Cette évolution des valeurs rurales n’est certes pas nouvelle. Mais, c’est un processus long et discret qui a tranquillement fait son chemin au cours des 30 dernières années. En mettant bout à bout les décisions de justice favorables aux nouveaux arrivants excédés par les nuisances de la vie rurale, les conflits d’usage avec les chasseurs, les agriculteurs et les forestiers provoqués par des promeneurs ou des cueilleurs sans vergogne, le morcellement des espaces ruraux et leur diminution, il apparait nécessaire et urgent de repenser l’organisation de la nature en fonction des usages appropriatifs (propriété privée, forêt, agriculture, chasse…) et des usagers non appropriatifs (promeneurs, cueilleurs, sportifs…). Au sein de cette redéfinition, la faune sauvage, dont fait partie le gibier, doit être considéré comme un bien commun sur lequel, certes, les chasseurs ont un droit privilégié -celui de prélever- mais sur lequel les autres usagers appropriatifs et non appropriatifs ont aussi leur mot à dire. Si les chasseurs, contributeurs bénévoles à la protection de la nature et de la biodiversité, reconnaissent l’existence de droits légitimes des  usagers non appropriatifs (droit de profiter des espaces ruraux, droit de regard sur l’état de la nature), ils estiment que ce partage ne pas se faire par un découpage (pas de jour où la chasse est interdite).

Quelles sont les voies de cette prévention ?

Pour les chasseurs, il s’agit de faire respecter, par les autres usagers, la pratique de leur passion et les contraintes qui y sont inhérentes (chiens, détonation, prélèvement). D’autant que leur pratique est par définition limitée dans le temps. Cela implique pour les uns et pour les autres de développer des approches communes sur des projets, d’apprécier les apports de chacun à leur juste valeur, de créer des outils d’expertise acceptés par tous. Enfin, chaque fois que possible, il convient de privilégier une approche de type contractuel, au plus proche du terrain et portant sur des enjeux concrets. Tout cela existe déjà, il s’agit donc de continuer ce qui a déjà été entrepris. A savoir, pour le chasseur individuel, de s’ouvrir aux pratiques des agriculteurs et des forestiers des territoires sur lequel il chasse, d’entamer le dialogue avec eux, de s’entraîner à parler de la chasse sous l’angle des apports économiques et écologiques, de réfléchir avec sa société ou son association aux besoins en termes de terrains de chasse et aux moyens de les maintenir, d’informer l’usager qui passe lors d’une battue et de participer à toutes les discussions sur le projet pour sa commune. Pour les groupes de chasseurs au sein d’une société, d’une association ou d’une fédération, il est nécessaire de continuer à établir des documents permettant de donner les chiffres de la participation des chasseurs aux services écologiques et économiques, de définir la notion de protection et de nature à l’échelle de leur territoire et de participer aux instances de discussion sur la protection de la nature.

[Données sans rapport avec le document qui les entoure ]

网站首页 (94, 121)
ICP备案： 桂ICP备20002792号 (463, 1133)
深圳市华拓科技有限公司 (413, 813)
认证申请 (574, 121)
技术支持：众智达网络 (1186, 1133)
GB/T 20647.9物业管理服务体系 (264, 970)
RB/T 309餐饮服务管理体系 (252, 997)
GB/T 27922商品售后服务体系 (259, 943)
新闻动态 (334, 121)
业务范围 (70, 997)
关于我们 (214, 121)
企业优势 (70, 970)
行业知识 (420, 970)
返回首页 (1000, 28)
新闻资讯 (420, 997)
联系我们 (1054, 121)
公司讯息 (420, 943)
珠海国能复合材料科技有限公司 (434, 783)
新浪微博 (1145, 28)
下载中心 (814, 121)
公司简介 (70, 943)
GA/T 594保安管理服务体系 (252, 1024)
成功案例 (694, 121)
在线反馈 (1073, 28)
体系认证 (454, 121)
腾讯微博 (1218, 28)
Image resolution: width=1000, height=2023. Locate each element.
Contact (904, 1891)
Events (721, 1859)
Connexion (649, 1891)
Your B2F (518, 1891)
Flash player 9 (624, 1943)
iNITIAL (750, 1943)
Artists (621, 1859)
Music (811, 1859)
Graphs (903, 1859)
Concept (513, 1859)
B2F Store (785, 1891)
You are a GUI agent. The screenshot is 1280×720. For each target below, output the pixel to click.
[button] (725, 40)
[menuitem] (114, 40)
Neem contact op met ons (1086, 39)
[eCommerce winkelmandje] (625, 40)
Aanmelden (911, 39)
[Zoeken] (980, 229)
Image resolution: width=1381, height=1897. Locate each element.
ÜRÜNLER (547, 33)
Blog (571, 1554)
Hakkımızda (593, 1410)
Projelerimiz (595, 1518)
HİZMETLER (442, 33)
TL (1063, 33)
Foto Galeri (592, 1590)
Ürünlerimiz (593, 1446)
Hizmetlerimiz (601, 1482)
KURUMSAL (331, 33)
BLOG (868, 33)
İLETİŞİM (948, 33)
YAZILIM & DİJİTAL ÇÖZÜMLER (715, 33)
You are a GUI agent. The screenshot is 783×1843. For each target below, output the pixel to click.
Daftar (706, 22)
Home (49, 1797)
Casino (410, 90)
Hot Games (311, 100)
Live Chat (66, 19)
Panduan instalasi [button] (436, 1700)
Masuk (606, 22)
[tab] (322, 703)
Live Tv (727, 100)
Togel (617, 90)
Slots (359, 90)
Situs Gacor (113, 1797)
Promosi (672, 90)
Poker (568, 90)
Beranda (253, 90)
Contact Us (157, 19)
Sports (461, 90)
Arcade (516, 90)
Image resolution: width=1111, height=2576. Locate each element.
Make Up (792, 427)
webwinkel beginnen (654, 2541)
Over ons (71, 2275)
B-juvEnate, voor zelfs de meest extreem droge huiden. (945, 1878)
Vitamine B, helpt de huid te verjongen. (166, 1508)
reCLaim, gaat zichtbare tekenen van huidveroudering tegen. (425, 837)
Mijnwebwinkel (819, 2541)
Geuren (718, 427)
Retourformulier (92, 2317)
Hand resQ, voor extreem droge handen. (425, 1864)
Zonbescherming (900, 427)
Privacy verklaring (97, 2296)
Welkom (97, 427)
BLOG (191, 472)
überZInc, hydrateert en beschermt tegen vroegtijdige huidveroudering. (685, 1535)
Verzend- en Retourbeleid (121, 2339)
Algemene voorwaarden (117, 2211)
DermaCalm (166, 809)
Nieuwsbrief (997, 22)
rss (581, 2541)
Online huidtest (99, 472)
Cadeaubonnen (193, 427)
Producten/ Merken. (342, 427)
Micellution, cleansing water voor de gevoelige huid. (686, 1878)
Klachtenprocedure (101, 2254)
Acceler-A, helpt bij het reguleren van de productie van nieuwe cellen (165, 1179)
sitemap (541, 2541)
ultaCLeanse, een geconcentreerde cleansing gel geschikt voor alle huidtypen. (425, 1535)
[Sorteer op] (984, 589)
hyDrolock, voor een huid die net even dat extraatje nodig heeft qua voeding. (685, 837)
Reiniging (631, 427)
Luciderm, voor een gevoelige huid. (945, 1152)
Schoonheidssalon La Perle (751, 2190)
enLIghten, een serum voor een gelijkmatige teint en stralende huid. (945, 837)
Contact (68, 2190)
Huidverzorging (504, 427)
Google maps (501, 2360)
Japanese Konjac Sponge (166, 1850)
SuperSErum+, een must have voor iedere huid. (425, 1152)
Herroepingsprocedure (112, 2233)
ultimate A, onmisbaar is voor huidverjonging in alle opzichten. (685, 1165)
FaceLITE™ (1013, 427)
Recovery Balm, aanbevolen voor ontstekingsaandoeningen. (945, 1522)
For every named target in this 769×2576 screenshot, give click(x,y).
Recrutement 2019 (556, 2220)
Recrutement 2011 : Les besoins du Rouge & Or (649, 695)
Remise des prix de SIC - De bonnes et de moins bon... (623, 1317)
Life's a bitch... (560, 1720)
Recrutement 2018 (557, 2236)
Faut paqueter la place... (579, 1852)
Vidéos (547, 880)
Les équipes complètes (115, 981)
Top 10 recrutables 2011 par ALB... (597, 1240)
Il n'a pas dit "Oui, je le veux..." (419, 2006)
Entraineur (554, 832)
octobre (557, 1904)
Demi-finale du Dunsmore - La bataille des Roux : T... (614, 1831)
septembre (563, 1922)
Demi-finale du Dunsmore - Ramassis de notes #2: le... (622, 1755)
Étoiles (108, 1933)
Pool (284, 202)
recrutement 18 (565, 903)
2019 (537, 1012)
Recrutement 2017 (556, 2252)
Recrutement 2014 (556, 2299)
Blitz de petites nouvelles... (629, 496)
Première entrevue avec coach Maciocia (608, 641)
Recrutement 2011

Notre atout, la sociabilité

Il est un atout que les chasseurs, de par leur histoire, leurs traditions et leur enracinement rural, doivent encore et toujours mettre en valeur : la sociabilité. En hiver, dans nombre de villages, les chasseurs sont les seuls à créer du lien, à animer les campagnes. Rendez-vous de chasse, déjeuner, fêtes, la chasse est toujours et doit rester synonyme de convivialité et de partage. En restant maître de cette sociabilité villageoise, la chasse a entre ses mains le meilleur outil de prévention des conflits. En dehors des contrats et des bases chiffrées des revendications, c’est par la connaissance personnelle d’un chasseur que les populations peuvent s’ouvrir à cette activité. Connaître celui ou celle qui tire les coups de feu peut permettre à ces néo-ruraux de se sentir moins menacés et d’être plus en confiance. Alors oui, faire des diners de chasse, partager la venaison, emmener ses voisins assister aux comptages des lièvres ou des perdrix, planter une haie ensemble et aider les enfants à reconnaître les traces des animaux sont des gestes simples qui permettent de mieux se connaître, de s’apprécier et donc de ses respecter.